==== EXTRACTED MATERIAL ====
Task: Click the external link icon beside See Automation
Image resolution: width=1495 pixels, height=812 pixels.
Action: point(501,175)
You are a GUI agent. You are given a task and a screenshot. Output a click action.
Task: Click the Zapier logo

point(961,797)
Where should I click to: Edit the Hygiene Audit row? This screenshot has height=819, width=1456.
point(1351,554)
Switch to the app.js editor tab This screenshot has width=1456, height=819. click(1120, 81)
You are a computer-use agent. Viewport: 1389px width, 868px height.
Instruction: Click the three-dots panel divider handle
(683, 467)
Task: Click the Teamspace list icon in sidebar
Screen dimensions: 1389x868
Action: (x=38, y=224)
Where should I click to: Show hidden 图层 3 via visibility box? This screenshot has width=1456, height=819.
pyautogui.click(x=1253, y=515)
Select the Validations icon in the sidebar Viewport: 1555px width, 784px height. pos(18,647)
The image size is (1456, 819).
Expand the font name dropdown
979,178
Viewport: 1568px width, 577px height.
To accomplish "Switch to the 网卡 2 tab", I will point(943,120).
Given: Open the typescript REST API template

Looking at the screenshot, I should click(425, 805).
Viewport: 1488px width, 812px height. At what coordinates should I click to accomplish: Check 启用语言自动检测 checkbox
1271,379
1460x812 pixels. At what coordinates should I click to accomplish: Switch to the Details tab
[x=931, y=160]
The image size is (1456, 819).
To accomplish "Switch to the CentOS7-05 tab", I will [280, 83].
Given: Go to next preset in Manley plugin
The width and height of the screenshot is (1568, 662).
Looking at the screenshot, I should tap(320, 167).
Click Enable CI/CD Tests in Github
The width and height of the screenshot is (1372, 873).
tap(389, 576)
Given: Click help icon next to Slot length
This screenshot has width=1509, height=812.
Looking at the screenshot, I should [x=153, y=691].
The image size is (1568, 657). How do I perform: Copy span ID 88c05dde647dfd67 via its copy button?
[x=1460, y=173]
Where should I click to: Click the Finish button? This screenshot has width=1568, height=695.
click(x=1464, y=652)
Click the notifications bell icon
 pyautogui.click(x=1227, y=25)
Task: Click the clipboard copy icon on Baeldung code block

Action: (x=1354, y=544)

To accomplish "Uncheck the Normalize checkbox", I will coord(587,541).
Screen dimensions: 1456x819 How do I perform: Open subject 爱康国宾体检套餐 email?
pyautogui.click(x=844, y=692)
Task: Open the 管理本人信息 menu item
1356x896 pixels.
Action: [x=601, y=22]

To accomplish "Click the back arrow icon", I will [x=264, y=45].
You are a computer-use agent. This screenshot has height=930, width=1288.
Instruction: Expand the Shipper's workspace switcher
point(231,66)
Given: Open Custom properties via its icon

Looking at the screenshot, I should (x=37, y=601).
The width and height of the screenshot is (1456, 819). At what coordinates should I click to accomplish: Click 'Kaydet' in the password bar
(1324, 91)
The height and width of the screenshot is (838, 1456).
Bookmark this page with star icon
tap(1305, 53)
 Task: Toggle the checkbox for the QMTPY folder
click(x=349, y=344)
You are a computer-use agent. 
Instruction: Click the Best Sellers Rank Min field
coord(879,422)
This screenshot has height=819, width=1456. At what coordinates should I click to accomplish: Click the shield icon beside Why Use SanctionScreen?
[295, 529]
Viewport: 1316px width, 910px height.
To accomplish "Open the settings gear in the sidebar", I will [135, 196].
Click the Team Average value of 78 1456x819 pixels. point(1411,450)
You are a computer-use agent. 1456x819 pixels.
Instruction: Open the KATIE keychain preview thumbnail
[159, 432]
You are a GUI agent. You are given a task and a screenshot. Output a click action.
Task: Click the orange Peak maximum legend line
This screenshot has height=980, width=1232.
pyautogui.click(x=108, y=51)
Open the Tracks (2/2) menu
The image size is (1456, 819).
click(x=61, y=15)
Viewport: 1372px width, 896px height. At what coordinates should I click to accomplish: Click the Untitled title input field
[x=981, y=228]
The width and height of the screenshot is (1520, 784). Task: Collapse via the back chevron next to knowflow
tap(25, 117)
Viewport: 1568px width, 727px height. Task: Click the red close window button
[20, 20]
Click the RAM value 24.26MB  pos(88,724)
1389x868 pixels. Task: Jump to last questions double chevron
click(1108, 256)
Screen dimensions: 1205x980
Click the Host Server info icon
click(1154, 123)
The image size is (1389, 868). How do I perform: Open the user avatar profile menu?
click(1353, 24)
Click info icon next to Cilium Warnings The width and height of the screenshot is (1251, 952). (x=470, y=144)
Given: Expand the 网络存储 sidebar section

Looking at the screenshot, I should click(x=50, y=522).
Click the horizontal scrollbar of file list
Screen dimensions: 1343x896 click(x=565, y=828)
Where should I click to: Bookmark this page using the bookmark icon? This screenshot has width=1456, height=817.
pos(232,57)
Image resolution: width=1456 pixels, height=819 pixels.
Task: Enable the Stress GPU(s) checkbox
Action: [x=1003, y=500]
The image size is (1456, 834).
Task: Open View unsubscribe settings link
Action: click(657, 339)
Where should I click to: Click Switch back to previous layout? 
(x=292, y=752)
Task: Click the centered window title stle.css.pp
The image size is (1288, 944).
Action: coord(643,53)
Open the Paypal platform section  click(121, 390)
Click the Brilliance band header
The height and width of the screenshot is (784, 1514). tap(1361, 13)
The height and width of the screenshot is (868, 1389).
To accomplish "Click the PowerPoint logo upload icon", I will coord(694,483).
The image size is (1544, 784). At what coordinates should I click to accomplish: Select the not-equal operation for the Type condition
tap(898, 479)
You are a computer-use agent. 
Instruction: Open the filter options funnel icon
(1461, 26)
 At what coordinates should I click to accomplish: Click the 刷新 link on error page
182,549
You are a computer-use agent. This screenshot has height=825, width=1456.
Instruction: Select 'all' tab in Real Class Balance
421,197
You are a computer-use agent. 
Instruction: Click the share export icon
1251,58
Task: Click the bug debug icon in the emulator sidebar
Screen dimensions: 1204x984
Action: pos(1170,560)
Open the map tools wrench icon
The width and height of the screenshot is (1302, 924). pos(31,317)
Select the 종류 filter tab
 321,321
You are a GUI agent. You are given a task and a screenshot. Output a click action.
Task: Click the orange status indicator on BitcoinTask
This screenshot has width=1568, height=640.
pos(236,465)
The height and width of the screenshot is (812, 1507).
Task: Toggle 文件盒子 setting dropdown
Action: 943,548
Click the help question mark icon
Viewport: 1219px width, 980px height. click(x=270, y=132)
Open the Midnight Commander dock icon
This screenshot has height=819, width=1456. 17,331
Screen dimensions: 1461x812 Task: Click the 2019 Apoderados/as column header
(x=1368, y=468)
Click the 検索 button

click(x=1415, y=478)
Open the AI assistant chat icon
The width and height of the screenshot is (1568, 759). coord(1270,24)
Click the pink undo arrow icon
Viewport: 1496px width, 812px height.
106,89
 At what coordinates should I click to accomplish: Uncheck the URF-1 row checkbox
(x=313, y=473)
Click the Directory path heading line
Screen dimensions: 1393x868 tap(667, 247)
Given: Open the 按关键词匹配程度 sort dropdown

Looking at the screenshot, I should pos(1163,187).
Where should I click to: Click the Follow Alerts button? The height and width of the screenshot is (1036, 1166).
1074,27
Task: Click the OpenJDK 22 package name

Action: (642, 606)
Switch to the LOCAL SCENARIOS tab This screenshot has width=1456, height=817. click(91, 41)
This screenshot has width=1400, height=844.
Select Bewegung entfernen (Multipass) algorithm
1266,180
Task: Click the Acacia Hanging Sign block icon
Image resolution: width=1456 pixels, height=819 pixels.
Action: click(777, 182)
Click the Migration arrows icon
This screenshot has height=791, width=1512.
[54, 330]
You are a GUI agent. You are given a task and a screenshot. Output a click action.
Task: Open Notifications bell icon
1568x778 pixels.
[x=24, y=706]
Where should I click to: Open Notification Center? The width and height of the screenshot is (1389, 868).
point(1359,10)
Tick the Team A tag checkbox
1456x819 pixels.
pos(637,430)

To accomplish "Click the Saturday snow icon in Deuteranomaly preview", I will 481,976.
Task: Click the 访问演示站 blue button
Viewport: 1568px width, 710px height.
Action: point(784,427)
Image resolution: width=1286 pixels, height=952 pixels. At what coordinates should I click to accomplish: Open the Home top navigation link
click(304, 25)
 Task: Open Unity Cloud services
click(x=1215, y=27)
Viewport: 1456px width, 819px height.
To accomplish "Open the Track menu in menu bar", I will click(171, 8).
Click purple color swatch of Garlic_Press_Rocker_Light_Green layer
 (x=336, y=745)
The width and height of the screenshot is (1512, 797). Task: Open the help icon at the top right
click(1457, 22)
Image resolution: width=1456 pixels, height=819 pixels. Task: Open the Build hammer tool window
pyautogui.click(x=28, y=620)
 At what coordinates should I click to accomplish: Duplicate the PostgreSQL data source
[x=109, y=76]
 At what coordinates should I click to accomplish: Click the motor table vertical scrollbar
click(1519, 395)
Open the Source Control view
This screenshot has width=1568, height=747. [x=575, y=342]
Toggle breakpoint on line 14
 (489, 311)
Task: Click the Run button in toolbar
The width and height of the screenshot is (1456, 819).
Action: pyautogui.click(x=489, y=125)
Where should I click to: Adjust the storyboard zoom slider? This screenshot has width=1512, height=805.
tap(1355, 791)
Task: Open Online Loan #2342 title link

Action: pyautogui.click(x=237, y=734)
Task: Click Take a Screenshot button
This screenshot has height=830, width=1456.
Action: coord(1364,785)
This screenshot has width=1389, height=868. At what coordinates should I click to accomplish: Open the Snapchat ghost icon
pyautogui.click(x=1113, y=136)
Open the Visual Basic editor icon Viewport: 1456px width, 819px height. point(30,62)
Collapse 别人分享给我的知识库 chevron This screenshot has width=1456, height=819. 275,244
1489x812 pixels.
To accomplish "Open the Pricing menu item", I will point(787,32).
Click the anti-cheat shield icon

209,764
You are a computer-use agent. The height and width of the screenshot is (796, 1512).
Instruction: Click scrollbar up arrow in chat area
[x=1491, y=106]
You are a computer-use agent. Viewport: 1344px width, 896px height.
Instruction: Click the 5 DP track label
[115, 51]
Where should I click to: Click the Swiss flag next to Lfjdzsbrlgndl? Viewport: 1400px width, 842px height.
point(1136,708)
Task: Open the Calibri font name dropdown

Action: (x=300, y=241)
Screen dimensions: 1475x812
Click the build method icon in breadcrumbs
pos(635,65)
====
PROBLEM DESCRIPTION: Print from the line containing "At what coordinates should I click to accomplish: Duplicate" to the last line above, exactly as written.

TASK RESULT:
 At what coordinates should I click to accomplish: Duplicate the PostgreSQL data source
[x=109, y=76]
 At what coordinates should I click to accomplish: Click the motor table vertical scrollbar
click(1519, 395)
Open the Source Control view
This screenshot has width=1568, height=747. [x=575, y=342]
Toggle breakpoint on line 14
 (489, 311)
Task: Click the Run button in toolbar
The width and height of the screenshot is (1456, 819).
Action: pyautogui.click(x=489, y=125)
Where should I click to: Adjust the storyboard zoom slider? This screenshot has width=1512, height=805.
tap(1355, 791)
Task: Open Online Loan #2342 title link

Action: pyautogui.click(x=237, y=734)
Task: Click Take a Screenshot button
This screenshot has height=830, width=1456.
Action: coord(1364,785)
This screenshot has width=1389, height=868. At what coordinates should I click to accomplish: Open the Snapchat ghost icon
pyautogui.click(x=1113, y=136)
Open the Visual Basic editor icon Viewport: 1456px width, 819px height. point(30,62)
Collapse 别人分享给我的知识库 chevron This screenshot has width=1456, height=819. 275,244
1489x812 pixels.
To accomplish "Open the Pricing menu item", I will point(787,32).
Click the anti-cheat shield icon

209,764
You are a computer-use agent. The height and width of the screenshot is (796, 1512).
Instruction: Click scrollbar up arrow in chat area
[x=1491, y=106]
You are a computer-use agent. Viewport: 1344px width, 896px height.
Instruction: Click the 5 DP track label
[115, 51]
Where should I click to: Click the Swiss flag next to Lfjdzsbrlgndl? Viewport: 1400px width, 842px height.
point(1136,708)
Task: Open the Calibri font name dropdown

Action: (x=300, y=241)
Screen dimensions: 1475x812
Click the build method icon in breadcrumbs
pos(635,65)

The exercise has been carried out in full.